The amendments in the second category seek to change the means of calculation on which the report is based, either by changing from a calendar year to a financial year, by adopting a figure of 0.35%, by using the preceding year’s gross national income or by including other payments, such as those made to the EU. I, as a Minister, would find a couple of those amendments quite convenient, but I do not believe that it is the purpose of this House to make Ministers’ lives more convenient. As the hon. Member for Luton South (Gavin Shuker) has said, these matters are defined internationally. The purpose of the Bill is to meet an international commitment, and to mess about with the calculation would be to undermine the fundamental purpose of the Bill.

The amendments in the third category are those that are mischievous—namely, those that would seek to reduce the salaries of Ministers if we were to fail to meet the commitment. We know, however, that those who have tabled those amendments would be glad that Ministers had not met the commitment—indeed, they would probably wish to pay them more for not having met it. The amendments in this category also seek to provide for a referendum, a sunset clause or some other such impediment to implementing the Bill.

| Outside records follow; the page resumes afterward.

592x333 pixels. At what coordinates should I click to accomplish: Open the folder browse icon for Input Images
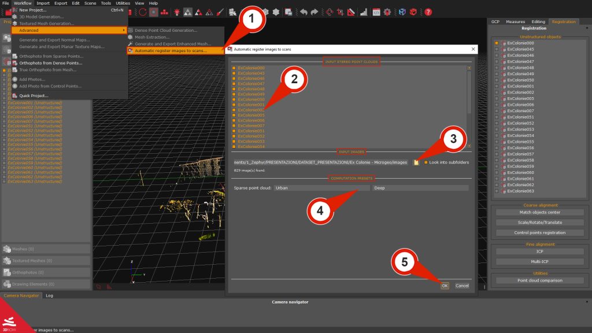click(417, 162)
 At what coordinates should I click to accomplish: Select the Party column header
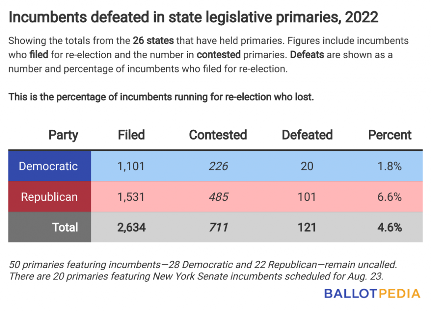click(x=63, y=135)
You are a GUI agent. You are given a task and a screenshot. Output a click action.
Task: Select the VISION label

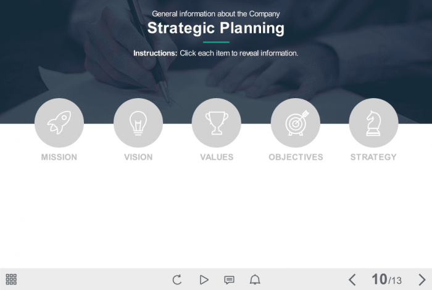pos(138,157)
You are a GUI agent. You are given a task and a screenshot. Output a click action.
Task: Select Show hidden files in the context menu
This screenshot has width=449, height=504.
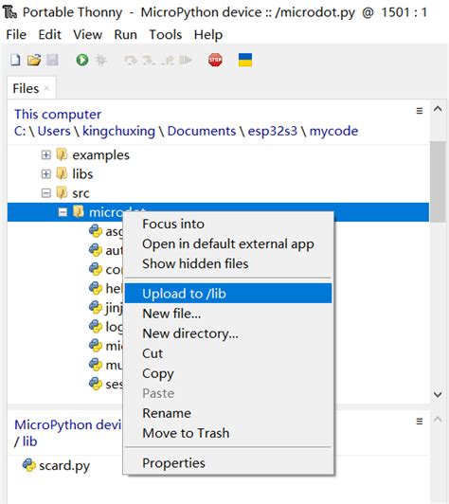coord(195,264)
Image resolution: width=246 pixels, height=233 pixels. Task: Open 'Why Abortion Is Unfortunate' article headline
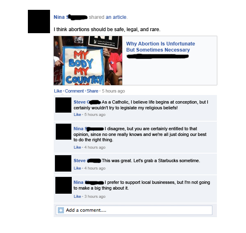(x=160, y=47)
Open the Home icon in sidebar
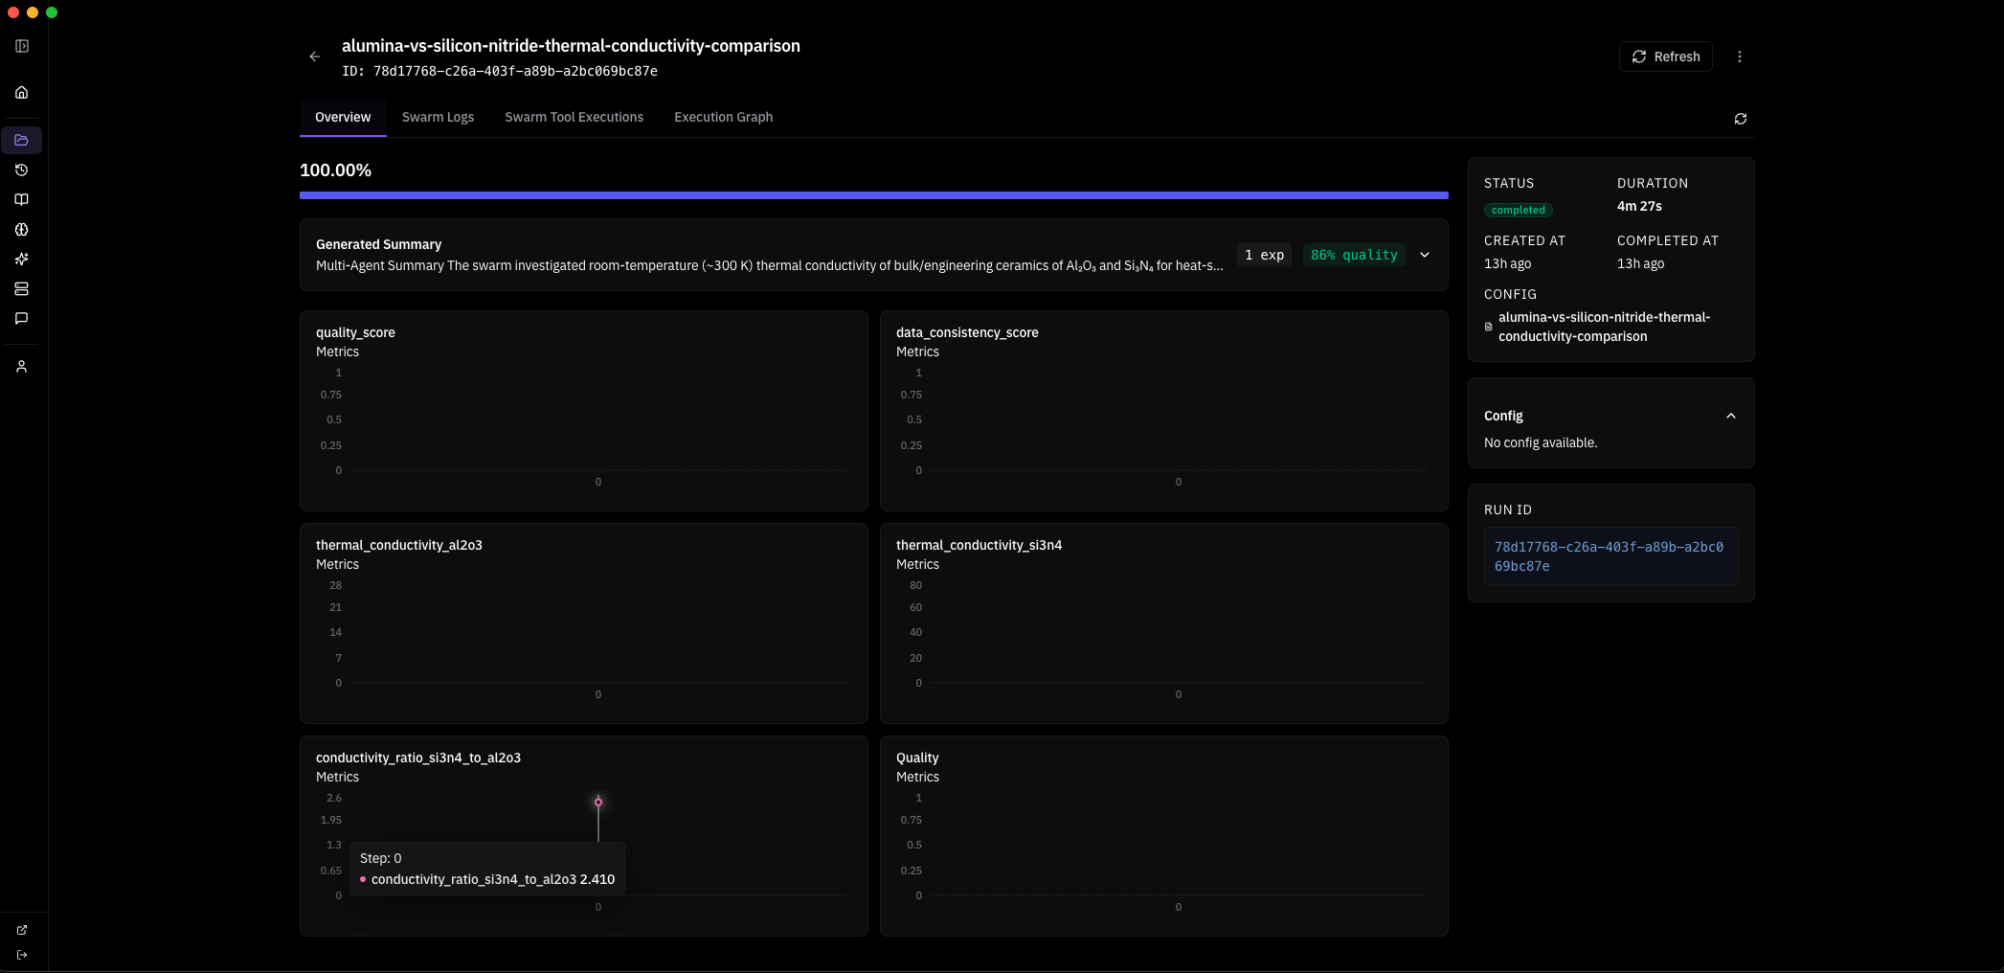The width and height of the screenshot is (2004, 973). (22, 93)
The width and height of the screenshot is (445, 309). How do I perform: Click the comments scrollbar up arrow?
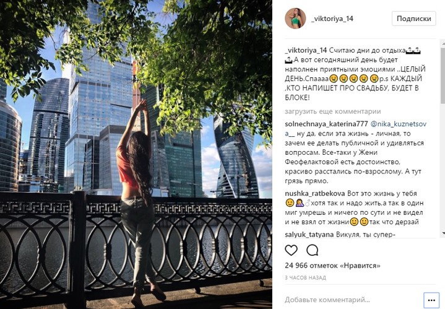(x=443, y=43)
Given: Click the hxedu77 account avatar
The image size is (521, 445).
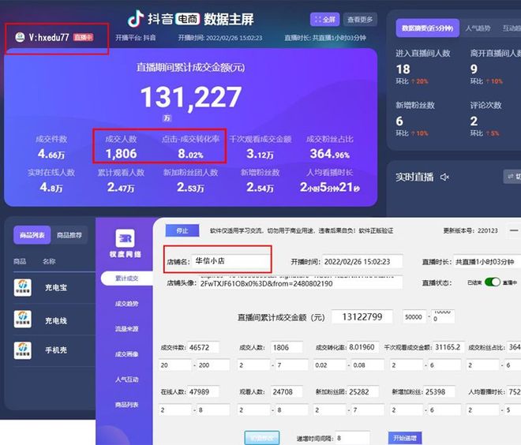Looking at the screenshot, I should click(17, 37).
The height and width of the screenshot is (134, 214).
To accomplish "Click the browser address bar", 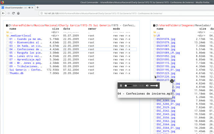I will pos(100,13).
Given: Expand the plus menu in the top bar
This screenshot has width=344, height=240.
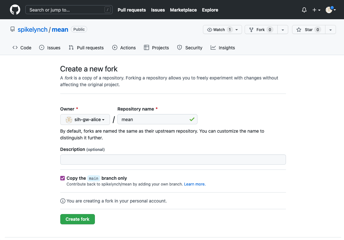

The amendments in the fourth category are those that are, frankly, trivial. Those who have tabled them would have us argue today about the meaning of commonly understood terms such as “value for money” and “reasonably practical”. It is my estimate that none of the new clauses or amendments would improve the Bill. Indeed, they all seek to undermine it. I call on those hon. Members to withdraw them and, if they do not do so, I call on the House to reject them.